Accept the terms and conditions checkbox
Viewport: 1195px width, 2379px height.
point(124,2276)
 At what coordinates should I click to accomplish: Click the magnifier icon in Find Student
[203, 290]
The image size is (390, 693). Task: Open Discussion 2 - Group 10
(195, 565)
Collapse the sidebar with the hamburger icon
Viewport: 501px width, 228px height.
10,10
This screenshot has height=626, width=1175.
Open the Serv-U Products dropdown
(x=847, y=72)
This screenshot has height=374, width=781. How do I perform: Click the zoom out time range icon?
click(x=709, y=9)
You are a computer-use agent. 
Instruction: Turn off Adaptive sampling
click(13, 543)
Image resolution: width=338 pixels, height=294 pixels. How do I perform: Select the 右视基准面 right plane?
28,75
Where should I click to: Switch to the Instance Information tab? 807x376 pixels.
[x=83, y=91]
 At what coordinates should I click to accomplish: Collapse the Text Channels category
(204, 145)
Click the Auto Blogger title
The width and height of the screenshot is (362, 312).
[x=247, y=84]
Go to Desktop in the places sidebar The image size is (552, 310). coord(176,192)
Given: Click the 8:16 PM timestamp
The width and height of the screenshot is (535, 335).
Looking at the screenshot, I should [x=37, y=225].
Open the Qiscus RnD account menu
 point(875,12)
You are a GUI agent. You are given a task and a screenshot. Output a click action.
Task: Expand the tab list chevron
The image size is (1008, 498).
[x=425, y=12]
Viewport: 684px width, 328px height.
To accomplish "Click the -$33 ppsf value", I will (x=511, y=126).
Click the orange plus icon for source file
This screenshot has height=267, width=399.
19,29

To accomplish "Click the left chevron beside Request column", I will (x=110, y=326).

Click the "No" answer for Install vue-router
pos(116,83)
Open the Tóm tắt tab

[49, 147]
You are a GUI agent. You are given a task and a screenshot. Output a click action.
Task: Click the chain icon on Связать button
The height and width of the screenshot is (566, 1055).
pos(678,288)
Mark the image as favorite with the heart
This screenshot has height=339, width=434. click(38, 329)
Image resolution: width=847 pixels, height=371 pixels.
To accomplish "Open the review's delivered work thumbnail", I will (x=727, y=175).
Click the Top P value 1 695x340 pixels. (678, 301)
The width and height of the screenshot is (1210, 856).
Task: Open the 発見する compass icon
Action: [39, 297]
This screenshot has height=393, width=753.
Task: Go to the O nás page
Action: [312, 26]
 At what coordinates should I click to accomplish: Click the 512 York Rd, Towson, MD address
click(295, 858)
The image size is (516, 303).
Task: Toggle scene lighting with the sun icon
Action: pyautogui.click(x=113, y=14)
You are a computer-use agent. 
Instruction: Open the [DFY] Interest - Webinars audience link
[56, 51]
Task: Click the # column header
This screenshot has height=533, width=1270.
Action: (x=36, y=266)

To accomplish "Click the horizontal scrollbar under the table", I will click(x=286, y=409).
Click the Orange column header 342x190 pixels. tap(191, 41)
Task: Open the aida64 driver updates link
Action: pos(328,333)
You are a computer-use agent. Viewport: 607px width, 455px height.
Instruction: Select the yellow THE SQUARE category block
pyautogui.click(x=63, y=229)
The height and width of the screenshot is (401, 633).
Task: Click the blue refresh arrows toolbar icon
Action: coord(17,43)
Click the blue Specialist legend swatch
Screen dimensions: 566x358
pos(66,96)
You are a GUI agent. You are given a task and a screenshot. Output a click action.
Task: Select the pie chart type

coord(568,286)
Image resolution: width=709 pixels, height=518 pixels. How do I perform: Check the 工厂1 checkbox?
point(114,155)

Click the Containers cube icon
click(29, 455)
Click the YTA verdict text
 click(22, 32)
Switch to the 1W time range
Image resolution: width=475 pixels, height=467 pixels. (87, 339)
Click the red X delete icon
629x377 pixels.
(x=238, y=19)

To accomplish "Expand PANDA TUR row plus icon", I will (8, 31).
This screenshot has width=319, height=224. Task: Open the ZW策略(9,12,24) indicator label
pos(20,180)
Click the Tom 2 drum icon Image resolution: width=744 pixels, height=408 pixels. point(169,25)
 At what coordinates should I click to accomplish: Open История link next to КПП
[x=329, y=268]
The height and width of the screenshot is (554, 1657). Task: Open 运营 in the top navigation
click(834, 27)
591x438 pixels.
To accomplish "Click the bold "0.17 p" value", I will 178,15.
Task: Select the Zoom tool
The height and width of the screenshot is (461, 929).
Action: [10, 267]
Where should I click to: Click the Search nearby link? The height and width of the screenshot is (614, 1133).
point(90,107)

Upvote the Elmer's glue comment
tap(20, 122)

Task instructions: Check each line of the records above for the word "sidebar", count the lines that have it, and give only the count.

Finished exercise: 2